══ Supplied entries ══

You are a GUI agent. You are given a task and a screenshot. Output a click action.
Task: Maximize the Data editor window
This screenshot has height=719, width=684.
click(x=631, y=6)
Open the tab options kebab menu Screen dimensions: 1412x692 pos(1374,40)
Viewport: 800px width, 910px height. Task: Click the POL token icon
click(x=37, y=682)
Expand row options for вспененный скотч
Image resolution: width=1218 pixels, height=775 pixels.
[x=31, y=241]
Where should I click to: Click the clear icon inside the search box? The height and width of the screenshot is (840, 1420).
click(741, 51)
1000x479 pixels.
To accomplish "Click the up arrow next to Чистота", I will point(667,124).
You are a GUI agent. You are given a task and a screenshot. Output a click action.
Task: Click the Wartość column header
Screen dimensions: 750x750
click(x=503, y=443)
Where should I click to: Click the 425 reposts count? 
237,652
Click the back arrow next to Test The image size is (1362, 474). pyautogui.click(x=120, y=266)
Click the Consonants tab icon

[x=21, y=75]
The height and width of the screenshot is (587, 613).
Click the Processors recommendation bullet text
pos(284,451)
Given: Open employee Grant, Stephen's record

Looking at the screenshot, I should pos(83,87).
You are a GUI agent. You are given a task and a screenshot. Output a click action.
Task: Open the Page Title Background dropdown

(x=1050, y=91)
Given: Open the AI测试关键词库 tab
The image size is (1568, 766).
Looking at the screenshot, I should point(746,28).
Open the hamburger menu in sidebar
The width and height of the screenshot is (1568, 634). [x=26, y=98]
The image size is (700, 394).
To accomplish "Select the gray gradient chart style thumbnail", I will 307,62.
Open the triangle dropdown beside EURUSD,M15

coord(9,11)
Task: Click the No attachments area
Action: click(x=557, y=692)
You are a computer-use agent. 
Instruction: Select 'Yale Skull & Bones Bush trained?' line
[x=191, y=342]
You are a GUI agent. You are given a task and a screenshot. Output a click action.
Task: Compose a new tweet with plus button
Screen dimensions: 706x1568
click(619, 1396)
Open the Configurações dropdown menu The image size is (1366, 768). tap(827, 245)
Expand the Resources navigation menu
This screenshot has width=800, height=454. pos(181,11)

═══

— What is being asked —
Write the records out precisely, omitting nothing.

— Answer space —
You are a GUI agent. You are given a task and a screenshot. Output a click action.
Task: Maximize the Data editor window
This screenshot has height=719, width=684.
click(x=631, y=6)
Open the tab options kebab menu Screen dimensions: 1412x692 pos(1374,40)
Viewport: 800px width, 910px height. Task: Click the POL token icon
click(x=37, y=682)
Expand row options for вспененный скотч
Image resolution: width=1218 pixels, height=775 pixels.
[x=31, y=241]
Where should I click to: Click the clear icon inside the search box? The height and width of the screenshot is (840, 1420).
click(741, 51)
1000x479 pixels.
To accomplish "Click the up arrow next to Чистота", I will point(667,124).
You are a GUI agent. You are given a task and a screenshot. Output a click action.
Task: Click the Wartość column header
Screen dimensions: 750x750
click(x=503, y=443)
Where should I click to: Click the 425 reposts count? 
237,652
Click the back arrow next to Test The image size is (1362, 474). pyautogui.click(x=120, y=266)
Click the Consonants tab icon

[x=21, y=75]
The height and width of the screenshot is (587, 613).
Click the Processors recommendation bullet text
pos(284,451)
Given: Open employee Grant, Stephen's record

Looking at the screenshot, I should pos(83,87).
You are a GUI agent. You are given a task and a screenshot. Output a click action.
Task: Open the Page Title Background dropdown

(x=1050, y=91)
Given: Open the AI测试关键词库 tab
The image size is (1568, 766).
Looking at the screenshot, I should point(746,28).
Open the hamburger menu in sidebar
The width and height of the screenshot is (1568, 634). [x=26, y=98]
The image size is (700, 394).
To accomplish "Select the gray gradient chart style thumbnail", I will 307,62.
Open the triangle dropdown beside EURUSD,M15

coord(9,11)
Task: Click the No attachments area
Action: click(x=557, y=692)
You are a computer-use agent. 
Instruction: Select 'Yale Skull & Bones Bush trained?' line
[x=191, y=342]
You are a GUI agent. You are given a task and a screenshot. Output a click action.
Task: Compose a new tweet with plus button
Screen dimensions: 706x1568
click(619, 1396)
Open the Configurações dropdown menu The image size is (1366, 768). tap(827, 245)
Expand the Resources navigation menu
This screenshot has width=800, height=454. pos(181,11)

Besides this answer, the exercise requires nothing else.